Re: IO less throttling and cgroup aware writeback (Was: Re: [Lsf] Preliminary Agenda and Activities for LSF)

Dave Chinner <david@xxxxxxxxxxxxx> · Thu, 31 Mar 2011 09:20:02 +1100

On Wed, Mar 30, 2011 at 11:37:57AM -0400, Vivek Goyal wrote:
> On Wed, Mar 30, 2011 at 03:18:02PM +1100, Dave Chinner wrote:
> > On Tue, Mar 29, 2011 at 10:35:13AM -0700, Chad Talbott wrote:
> > > I'd like to propose a discussion topic:
> > > 
> > > IO-less Dirty Throttling Considered Harmful...
> > > 
> > > to isolation and cgroup IO schedulers in general.
> > 
> > Why is that, exactly? The current writeback infrastructure isn't
> > cgroup aware at all, so isn't that the problem you need to solve
> > first?  i.e. how to delegate page cache writeback from
> > one context to anotheri and account for it correctly?
> > 
> > Once you solve that problem, triggering cgroup specific writeback
> > from the throttling code is the same regardless of whether we
> > are doing IO directly from the throttling code or via a separate
> > flusher thread. Hence I don't really understand why you think
> > IO-less throttling is really a problem.
> 
> Dave,
> 
> We are planning to track the IO context of original submitter of IO
> by storing that information in page_cgroup. So that is not the problem.
> 
> The problem google guys are trying to raise is that can a single flusher
> thread keep all the groups on bdi busy in such a way so that higher
> prio group can get more IO done.

Which has nothing to do with IO-less dirty throttling at all!

> It should not happen that flusher
> thread gets blocked somewhere (trying to get request descriptors on
> request queue)

A major design principle of the bdi-flusher threads is that they
are supposed to block when the request queue gets full - that's how
we got rid of all the congestion garbage from the writeback
stack.

There are plans to move the bdi-flusher threads to work queues, and
once that is done all your concerns about blocking and parallelism
are pretty much gone because it's trivial to have multiple writeback
works in progress at once on the same bdi with that infrastructure.

> or it tries to dispatch too much IO from an inode which
> primarily contains pages from low prio cgroup and high prio cgroup
> task does not get enough pages dispatched to device hence not getting
> any prio over low prio group.
--
▶ OBJECTIVE: According to the mailing list message, what major design principle applies to the bdi-flusher threads when the request queue gets full?

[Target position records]
--
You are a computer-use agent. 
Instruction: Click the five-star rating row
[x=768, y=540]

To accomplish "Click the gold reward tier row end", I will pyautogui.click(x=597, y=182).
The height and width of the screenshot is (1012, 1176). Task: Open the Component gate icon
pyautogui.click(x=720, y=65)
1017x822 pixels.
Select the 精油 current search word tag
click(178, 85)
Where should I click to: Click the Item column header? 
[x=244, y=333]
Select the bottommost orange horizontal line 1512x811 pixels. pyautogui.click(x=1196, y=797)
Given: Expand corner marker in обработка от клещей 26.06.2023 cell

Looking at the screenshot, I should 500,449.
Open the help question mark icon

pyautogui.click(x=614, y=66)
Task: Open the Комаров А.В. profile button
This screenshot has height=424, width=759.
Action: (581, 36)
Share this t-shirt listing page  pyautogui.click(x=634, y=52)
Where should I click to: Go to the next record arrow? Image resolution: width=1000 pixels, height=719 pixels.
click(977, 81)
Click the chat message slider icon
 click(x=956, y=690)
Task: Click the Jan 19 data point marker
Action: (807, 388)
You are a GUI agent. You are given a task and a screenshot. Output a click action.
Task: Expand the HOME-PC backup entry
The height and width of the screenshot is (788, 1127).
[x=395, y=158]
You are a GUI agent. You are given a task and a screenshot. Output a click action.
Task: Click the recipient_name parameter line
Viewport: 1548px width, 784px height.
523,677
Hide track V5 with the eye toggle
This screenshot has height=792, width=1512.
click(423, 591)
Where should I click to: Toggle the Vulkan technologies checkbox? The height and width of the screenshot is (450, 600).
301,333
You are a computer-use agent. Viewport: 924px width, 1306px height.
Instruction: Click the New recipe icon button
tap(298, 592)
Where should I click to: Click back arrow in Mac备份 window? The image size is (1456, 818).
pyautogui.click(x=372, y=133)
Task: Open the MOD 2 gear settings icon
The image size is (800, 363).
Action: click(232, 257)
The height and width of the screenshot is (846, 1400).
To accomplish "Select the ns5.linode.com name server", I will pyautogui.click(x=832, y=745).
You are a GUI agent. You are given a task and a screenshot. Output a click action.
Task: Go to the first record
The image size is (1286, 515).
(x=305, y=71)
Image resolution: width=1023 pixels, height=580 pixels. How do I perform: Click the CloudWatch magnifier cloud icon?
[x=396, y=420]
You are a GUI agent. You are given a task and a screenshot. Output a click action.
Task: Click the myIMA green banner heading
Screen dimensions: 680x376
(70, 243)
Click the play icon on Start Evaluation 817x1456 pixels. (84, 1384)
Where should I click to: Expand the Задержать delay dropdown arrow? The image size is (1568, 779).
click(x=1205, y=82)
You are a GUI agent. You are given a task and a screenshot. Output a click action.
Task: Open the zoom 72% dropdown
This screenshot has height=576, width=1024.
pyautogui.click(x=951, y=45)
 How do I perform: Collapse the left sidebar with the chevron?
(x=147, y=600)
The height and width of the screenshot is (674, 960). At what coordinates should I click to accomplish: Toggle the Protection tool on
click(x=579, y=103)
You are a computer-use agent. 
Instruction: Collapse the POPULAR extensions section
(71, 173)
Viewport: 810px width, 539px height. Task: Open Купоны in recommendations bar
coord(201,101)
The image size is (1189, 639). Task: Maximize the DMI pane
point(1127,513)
--
▶ THE ANSWER: They are supposed to block when the request queue gets full.